Pela primeira vez, também, a corte acolheu um Habeas Corpus de forma coletiva. No início de 2018, um HC foi concedido em nome de todas as mulheres presas grávidas e mães de crianças com até 12 anos de idade. Os ministros estenderam a decisão às adolescentes em situação semelhante do sistema socioeducativo e às mulheres que tenham sob custódia pessoas com deficiência. O Habeas Corpus substitui a prisão preventiva pela domiciliar para todas as mulheres nestas condições, com exceção daquelas que tenham cometido crimes mediante violência ou grave ameaça, contra os próprios filhos, ou, ainda, em situações excepcionalíssimas — casos em que o juiz terá de justificar a decisão.

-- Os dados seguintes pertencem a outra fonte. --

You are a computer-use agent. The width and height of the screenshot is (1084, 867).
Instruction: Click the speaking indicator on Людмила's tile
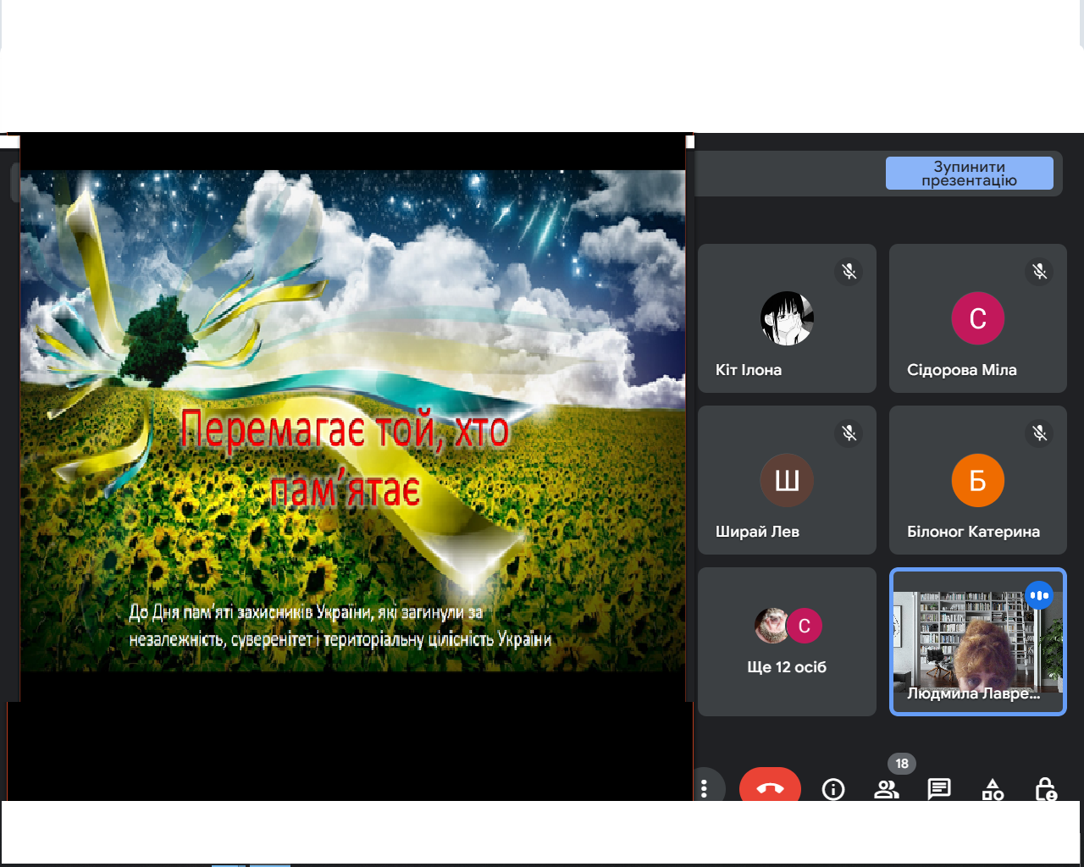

“É chegada a hora de agirmos com coragem e darmos uma abrangência maior a esse histórico instrumento que é o Habeas Corpus”, disse Ricardo Lewandowski, relator do caso. Ele disse que, “numa sociedade burocratizada, a lesão pode assumir caráter coletivo e, neste caso, o justo consiste em disponibilizar um remédio efetivo e funcional para a proteção da coletividade”.

Talvez, no entanto, o perfil da 2ª Turma seja alterado com a mudança de cadeiras. Ao assumir a Presidência da corte, Dias Toffoli deixou a composição da 2ª Turma do STF, da qual fez parte juntamente com os ministros Gilmar Mendes, Ricardo Lewandowski, Celso de Mello e Luiz Edson Fachin. Ao lado de Gilmar e Lewandowski, Toffoli compunha o trio apegado a uma posição mais garantista, impondo derrotas a Fachin, relator da operação no STF e de posicionamento mais punitivista. Com a saída de Dias Toffoli do colegiado e o retorno da ministra Cármen Lúcia, as posições de Edson Fachin ganham mais peso.